SOURCE EXCERPT:

Shall we attack the islands of the powers opposed to France?
How shall we without a competent fleet carry on the necessary expeditions for the purpose? Where is such a fleet? How shall we maintain our conquests after they are made? What influence could the capture of an island or two have upon the general issue of the contest? These questions answer themselves—or shall we endeavor to make a diversion in favor of France, by attacking Canada on the one side and Florida on the other? This certainly would be the most, indeed the only eligible mode of aiding France in war since these enterprises may be considered as within the compass of our means.
But while this is admitted, it ought not to be regarded as a very easy task. The reduction of the countries in question ought not to be undertaken without considerable forces, for reinforcements could be brought to both those countries from the WestIndia possessions of their respective sovereigns; relying on their naval superiority, they could spare from the islands all the troops which were not necessary for the preservation of their internal tranquillity.
These armies are then to be raised and equipped, and to be provided with all the requisite apparatus for operation. Proportionate magazines are to be formed for their accommodation and supply.

RECORDS FOR THE TASK:

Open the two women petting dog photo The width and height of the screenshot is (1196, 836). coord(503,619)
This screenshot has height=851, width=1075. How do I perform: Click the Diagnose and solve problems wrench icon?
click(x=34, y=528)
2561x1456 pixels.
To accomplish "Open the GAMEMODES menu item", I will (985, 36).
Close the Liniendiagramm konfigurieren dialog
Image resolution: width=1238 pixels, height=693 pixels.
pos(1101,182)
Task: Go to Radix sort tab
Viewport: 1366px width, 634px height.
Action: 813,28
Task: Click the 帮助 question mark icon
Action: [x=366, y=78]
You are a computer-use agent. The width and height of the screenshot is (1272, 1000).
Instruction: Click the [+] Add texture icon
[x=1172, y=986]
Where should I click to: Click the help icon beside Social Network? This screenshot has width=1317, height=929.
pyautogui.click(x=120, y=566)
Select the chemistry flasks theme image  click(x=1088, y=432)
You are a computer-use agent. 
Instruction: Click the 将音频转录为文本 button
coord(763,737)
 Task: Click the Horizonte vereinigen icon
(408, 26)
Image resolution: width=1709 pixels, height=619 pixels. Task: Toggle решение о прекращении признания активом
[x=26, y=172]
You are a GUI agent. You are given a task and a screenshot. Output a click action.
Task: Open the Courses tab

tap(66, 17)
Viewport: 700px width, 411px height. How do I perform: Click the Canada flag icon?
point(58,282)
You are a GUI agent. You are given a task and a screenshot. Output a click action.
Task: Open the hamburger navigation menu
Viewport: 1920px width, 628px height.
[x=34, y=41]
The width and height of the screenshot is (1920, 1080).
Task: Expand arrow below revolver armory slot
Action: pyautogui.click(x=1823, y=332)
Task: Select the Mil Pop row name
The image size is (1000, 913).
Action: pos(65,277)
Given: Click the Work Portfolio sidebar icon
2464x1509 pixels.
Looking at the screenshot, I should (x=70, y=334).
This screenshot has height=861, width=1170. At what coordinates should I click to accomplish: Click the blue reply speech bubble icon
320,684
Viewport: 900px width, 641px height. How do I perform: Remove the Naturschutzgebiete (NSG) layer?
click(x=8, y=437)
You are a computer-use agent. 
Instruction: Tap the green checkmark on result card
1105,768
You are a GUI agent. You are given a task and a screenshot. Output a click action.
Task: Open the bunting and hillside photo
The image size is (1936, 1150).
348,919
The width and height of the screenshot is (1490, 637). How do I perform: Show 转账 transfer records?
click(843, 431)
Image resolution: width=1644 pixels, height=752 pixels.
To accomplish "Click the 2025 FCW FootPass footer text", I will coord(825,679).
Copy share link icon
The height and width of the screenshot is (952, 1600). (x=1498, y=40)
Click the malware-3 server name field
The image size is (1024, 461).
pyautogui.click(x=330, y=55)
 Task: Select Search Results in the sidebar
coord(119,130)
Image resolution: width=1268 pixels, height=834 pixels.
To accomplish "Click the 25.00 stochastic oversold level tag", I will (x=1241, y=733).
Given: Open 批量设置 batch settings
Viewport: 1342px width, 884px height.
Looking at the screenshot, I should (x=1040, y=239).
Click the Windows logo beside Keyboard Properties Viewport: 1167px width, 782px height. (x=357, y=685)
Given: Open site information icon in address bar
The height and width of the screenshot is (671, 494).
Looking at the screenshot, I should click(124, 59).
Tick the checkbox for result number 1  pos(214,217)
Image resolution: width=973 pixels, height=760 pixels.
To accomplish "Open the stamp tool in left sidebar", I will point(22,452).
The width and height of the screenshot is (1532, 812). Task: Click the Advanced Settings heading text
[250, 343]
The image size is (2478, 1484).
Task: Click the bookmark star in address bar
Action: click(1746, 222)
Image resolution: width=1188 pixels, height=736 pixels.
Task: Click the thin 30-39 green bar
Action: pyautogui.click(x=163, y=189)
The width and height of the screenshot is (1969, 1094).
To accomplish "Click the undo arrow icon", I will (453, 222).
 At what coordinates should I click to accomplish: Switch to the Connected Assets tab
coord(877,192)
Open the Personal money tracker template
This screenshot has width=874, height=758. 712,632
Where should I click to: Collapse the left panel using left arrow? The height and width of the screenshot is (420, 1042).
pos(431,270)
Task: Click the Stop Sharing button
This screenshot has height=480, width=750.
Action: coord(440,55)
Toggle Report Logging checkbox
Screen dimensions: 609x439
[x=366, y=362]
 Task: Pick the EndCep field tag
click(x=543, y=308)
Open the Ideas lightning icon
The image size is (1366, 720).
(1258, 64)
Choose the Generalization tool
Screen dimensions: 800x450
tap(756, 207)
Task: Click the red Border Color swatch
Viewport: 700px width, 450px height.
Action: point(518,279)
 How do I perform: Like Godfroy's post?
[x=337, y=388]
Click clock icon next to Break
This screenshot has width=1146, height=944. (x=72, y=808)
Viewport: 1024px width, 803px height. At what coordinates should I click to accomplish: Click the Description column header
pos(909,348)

PROBLEMS AND TASKS:
**1)** Please reproduce the rows word for word, from the line with "Task: Click the Stop Sharing button" up to and including the last row.
**2)** Continue the passage on aiding France in war from where it stops.

TASK ANSWERS:
**1)**
Task: Click the Stop Sharing button
This screenshot has height=480, width=750.
Action: coord(440,55)
Toggle Report Logging checkbox
Screen dimensions: 609x439
[x=366, y=362]
 Task: Pick the EndCep field tag
click(x=543, y=308)
Open the Ideas lightning icon
The image size is (1366, 720).
(1258, 64)
Choose the Generalization tool
Screen dimensions: 800x450
tap(756, 207)
Task: Click the red Border Color swatch
Viewport: 700px width, 450px height.
Action: point(518,279)
 How do I perform: Like Godfroy's post?
[x=337, y=388]
Click clock icon next to Break
This screenshot has width=1146, height=944. (x=72, y=808)
Viewport: 1024px width, 803px height. At what coordinates should I click to accomplish: Click the Description column header
pos(909,348)

**2)**
Some men, whose fate it is to think loosely, may imagine that a more summary substitute could be found in the militia. But the militia, an excellent auxiliary for internal defence, could not be advantageously employed in distant expeditions, requiring time and perseverance. For these, men regularly engaged for a competent period are indispensable. The conquest of Canada, at least, may with reason be regarded as out of the reach of a militia operation.
If war was resolved upon, the very preparation of the means for the enterprises which have been mentioned would demand not less than a year; before this period was elapsed, the fate of France, as far as foreign invasion is concerned, would be decided. It would be manifest, either that she could or could not be subjugated by force of external coercion. Our interposition would be too late to benefit her. It appears morally certain, that the war against France cannot be of much duration. The exertions are too mighty to be long protracted.
The only way in which the enterprises in question could serve the cause of France, would be by making a diversion of a part of those forces which would otherwise be directed against her. But this consequence could not be counted upon. It would be known, that we could not be very early ready to attack with effect, and it would be an obvious policy to risk secondary objects rather than be diverted from the efficacious pursuit of the main one. It would be natural in such case to rely for indemnification on the successful result of the war in Europe. The governments concerned imagine that they have too much at stake upon that result, not to hazard considerably elsewhere, in order to secure the fairest chance of its being favorable to their wishes.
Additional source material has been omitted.